Lalung (a tribal) was arrested when he was 23 but somehow was never produced before the magistrate. His family kept on thinking that he had been taken by evil spirits. For 54 years he remained locked up without any hearing. The tragic part is that weeks after his arrest he was sent to a mental hospital and from there the doctors kept on sending letters to the police authorities stating that nothing was wrong with him but nobody responded. He was finally released, as the link above mentions, at the behest of the newspaper, in 2005. A public interest litigation fetched him a compensation of Rs. 300,000 and a monthly pension of Rs.1000.
This is an injustice at its grossest self. I am not saying that it is a rare case, for, many a life has languished in the dark dungeons of prejudice and favoritism since time immemorial and fates have been worse than this. But why should such things happen just because a few people don’t care about some person who holds no position in the society? It could have been anybody: you, I, our grandparents. Just imagine spending entire lifetime in jail because of misunderstanding and because nobody cares what happens to you? Does a prick in the conscience, compensation, a documentary and a place in the newspapers bring this man’s life back? What happens to those people who sat upon his papers and did nothing? Shouldn’t an example be set? Shouldn’t people be taught that every life counts, that every life is precious?

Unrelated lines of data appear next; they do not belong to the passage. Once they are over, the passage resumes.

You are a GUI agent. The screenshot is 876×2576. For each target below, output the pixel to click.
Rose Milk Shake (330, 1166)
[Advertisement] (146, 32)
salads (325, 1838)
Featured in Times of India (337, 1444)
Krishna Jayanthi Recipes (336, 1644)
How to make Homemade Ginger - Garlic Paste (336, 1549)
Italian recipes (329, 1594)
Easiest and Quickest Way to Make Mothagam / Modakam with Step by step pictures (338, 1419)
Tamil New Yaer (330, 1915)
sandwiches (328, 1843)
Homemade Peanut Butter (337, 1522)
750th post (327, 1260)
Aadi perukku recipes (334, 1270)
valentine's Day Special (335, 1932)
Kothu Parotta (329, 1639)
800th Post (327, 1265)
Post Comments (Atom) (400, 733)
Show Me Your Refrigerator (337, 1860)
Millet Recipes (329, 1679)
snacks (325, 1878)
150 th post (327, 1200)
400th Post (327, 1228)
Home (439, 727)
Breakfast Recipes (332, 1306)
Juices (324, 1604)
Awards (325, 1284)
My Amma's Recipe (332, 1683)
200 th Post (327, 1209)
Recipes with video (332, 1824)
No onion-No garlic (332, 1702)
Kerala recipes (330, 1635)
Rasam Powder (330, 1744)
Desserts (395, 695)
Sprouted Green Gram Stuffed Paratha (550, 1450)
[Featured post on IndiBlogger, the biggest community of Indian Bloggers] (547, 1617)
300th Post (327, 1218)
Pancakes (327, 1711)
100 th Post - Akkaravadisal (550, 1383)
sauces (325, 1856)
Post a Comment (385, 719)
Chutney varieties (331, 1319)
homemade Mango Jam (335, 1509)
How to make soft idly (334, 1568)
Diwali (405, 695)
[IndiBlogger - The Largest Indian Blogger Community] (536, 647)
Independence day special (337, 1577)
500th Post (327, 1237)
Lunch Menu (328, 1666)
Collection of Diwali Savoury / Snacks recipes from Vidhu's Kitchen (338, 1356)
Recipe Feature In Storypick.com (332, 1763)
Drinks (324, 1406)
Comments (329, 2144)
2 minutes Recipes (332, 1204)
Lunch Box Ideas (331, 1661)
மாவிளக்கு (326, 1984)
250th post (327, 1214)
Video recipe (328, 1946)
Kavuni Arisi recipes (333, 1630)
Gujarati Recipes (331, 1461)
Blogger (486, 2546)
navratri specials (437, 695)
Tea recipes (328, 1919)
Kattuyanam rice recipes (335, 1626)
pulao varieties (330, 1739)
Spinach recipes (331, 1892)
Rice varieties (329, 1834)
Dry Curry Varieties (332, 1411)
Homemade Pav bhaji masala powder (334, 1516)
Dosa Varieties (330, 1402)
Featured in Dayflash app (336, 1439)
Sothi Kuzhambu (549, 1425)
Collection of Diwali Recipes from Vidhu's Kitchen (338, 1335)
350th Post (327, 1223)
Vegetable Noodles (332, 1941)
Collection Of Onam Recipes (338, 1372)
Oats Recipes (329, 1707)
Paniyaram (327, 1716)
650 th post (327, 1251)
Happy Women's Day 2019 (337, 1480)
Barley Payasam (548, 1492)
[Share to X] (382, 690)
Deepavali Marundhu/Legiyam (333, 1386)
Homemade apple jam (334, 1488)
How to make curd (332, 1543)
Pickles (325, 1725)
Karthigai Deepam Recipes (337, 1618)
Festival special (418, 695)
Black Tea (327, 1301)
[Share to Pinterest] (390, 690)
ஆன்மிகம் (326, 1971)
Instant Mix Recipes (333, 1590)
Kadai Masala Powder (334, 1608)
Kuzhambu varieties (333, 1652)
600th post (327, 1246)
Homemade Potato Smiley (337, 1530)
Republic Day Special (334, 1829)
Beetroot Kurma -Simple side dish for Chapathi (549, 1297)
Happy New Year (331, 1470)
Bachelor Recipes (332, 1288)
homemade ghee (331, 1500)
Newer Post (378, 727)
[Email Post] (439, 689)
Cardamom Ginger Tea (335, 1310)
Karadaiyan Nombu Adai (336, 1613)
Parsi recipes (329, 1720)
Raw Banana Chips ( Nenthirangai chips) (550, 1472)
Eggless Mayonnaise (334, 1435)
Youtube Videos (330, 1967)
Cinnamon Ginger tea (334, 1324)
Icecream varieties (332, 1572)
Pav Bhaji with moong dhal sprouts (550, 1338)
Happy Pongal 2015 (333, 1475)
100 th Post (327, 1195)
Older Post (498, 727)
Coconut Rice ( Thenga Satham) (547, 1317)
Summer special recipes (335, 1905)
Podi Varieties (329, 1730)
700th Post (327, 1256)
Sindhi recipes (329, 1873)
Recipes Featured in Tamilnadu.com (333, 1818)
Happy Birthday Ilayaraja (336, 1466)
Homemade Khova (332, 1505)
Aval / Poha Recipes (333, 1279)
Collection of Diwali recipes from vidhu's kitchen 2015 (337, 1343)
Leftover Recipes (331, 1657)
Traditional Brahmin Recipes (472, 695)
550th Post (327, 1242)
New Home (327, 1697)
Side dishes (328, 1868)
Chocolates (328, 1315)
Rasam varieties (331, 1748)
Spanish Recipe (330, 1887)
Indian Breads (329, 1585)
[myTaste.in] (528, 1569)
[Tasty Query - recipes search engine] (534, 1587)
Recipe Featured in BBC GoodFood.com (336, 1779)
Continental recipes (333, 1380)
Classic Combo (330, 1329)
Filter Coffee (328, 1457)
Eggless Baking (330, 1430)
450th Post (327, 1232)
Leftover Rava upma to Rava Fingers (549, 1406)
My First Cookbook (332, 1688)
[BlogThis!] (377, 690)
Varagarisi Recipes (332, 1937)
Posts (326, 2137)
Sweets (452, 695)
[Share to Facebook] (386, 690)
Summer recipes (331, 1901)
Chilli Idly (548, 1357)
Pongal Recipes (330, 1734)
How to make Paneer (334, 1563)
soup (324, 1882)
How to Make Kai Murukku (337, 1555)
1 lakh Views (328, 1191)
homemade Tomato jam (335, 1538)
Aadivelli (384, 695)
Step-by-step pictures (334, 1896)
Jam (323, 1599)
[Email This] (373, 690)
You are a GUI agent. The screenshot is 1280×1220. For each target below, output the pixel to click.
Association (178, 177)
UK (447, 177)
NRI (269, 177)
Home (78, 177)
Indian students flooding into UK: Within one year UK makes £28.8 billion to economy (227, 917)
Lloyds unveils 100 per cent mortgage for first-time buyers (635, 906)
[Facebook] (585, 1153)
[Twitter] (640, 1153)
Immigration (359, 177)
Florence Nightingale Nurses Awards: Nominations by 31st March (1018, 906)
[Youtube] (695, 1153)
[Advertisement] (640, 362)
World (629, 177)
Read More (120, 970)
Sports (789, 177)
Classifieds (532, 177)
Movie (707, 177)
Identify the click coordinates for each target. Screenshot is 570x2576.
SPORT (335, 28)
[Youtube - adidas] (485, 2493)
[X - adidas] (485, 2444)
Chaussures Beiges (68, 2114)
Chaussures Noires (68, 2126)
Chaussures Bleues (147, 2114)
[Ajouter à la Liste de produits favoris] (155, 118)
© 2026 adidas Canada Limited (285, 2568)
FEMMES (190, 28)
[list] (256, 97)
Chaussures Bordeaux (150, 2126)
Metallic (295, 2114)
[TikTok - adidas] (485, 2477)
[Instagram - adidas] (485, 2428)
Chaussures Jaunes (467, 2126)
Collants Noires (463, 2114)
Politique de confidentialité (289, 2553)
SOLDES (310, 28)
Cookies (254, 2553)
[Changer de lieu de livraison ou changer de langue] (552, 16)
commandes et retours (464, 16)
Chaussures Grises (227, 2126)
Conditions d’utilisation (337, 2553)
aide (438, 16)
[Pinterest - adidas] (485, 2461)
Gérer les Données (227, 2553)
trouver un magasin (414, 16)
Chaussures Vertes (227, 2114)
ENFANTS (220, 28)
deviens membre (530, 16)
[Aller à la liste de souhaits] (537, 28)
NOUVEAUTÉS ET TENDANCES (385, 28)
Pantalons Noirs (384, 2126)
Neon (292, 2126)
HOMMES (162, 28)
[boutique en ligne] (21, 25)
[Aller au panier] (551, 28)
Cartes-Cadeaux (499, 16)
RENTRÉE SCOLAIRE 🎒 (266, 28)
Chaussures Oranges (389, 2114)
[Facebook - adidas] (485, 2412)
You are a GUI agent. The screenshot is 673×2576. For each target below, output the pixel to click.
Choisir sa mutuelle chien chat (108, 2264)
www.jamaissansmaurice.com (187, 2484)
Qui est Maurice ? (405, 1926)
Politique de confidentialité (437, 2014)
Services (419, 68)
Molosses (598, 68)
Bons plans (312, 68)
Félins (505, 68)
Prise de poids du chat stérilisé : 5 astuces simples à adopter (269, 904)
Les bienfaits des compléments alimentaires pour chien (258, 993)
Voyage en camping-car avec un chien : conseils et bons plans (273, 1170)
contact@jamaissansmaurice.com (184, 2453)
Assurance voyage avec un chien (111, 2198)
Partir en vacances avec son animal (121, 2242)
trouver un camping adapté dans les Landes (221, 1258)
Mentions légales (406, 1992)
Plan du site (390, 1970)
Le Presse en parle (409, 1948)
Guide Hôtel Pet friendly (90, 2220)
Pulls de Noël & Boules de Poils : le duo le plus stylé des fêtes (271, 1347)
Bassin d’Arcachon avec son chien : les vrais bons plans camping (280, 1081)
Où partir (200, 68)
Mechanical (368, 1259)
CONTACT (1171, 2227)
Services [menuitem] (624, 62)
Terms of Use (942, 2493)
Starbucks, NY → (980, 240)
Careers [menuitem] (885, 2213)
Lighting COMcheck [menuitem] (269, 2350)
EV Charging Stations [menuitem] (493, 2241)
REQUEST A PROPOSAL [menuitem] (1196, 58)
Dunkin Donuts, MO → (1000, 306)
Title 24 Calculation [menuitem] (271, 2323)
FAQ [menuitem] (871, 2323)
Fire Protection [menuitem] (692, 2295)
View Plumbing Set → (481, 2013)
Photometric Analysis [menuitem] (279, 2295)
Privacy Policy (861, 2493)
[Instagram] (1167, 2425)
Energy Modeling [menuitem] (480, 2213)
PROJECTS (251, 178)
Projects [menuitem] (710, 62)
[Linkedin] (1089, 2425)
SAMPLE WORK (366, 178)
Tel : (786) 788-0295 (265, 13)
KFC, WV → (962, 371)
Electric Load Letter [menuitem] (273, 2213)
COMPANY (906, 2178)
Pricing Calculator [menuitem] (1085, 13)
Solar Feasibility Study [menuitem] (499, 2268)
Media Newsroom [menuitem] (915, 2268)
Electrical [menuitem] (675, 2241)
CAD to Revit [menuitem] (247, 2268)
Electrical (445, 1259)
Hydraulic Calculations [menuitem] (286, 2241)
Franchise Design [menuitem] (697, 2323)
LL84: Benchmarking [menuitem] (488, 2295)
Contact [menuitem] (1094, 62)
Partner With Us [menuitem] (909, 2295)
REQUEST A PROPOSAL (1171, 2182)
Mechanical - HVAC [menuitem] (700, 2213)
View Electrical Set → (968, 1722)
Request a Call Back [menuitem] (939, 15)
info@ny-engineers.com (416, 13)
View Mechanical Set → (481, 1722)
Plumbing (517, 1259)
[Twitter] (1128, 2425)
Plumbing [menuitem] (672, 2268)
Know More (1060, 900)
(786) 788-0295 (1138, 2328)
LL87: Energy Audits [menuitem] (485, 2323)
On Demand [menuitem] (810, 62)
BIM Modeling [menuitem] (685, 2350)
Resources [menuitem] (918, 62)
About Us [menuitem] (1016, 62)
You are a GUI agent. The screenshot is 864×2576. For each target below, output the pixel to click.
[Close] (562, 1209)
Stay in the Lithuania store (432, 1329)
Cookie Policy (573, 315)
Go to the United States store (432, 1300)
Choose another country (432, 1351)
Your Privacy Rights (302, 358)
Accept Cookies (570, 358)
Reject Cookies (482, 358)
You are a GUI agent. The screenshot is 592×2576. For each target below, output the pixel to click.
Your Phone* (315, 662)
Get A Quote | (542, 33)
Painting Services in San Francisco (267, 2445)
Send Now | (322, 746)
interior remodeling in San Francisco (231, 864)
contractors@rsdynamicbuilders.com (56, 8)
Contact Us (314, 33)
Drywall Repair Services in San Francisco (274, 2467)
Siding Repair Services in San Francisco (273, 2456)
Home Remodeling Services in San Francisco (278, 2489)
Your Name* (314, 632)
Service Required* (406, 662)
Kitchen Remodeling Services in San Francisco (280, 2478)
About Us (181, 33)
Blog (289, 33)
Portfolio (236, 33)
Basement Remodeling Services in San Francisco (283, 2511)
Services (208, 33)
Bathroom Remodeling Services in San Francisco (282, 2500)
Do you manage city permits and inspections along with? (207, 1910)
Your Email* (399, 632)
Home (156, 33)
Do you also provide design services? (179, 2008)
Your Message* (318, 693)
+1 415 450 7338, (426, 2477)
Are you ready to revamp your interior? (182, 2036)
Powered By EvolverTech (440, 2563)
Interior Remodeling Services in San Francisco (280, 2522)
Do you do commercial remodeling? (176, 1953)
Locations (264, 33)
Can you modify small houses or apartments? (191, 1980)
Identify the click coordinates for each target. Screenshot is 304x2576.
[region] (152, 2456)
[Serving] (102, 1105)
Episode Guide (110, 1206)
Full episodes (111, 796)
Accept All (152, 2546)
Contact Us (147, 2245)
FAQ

I think in a case like this the true justice can only prevail if people who could have done something but did nothing are punished or in some way made to pay. Of course, nothing can pay, but still it can act as a lesson for future assholes like those policemen. There must be hundreds of thousands of people bearing the consequence of such callous attitude. There are many injustices in our society and there are many injustices that can be eliminated by taking some sincere, timely action. They don’t even require much effort. Even if you provide information to people who don’t have it can prove to be of great help.
Coming back to Lalung I am wondering how he spent those 54 years? What went through his mind? Did he ever know why he was arrested and why he couldn’t be released and why he was sent to a mental hospital? How did he see the world around him and how did he perceive the mankind? These days I am reading (trying to read actually) The Count of Monte Cristo in which the protagonist has to spend 23 years in jail because of no fault of his. The waves of hope, despair and revenge keep him from dying. What kept Lalung alive? Of course these days the jails are not as dismal as they were in the 17th century Europe but still jail is jail. I wonder how a tribal thinks. It will be a very challenging story to write even though it will culminate into a tragedy, a slow, progressing tragedy.
Philosophy says that everything happens for a reason. When we read small snippets of stories in the newspapers we often don’t know the entire thing. Maybe he spent a life totally contrary to the impression that we get from what we know presently.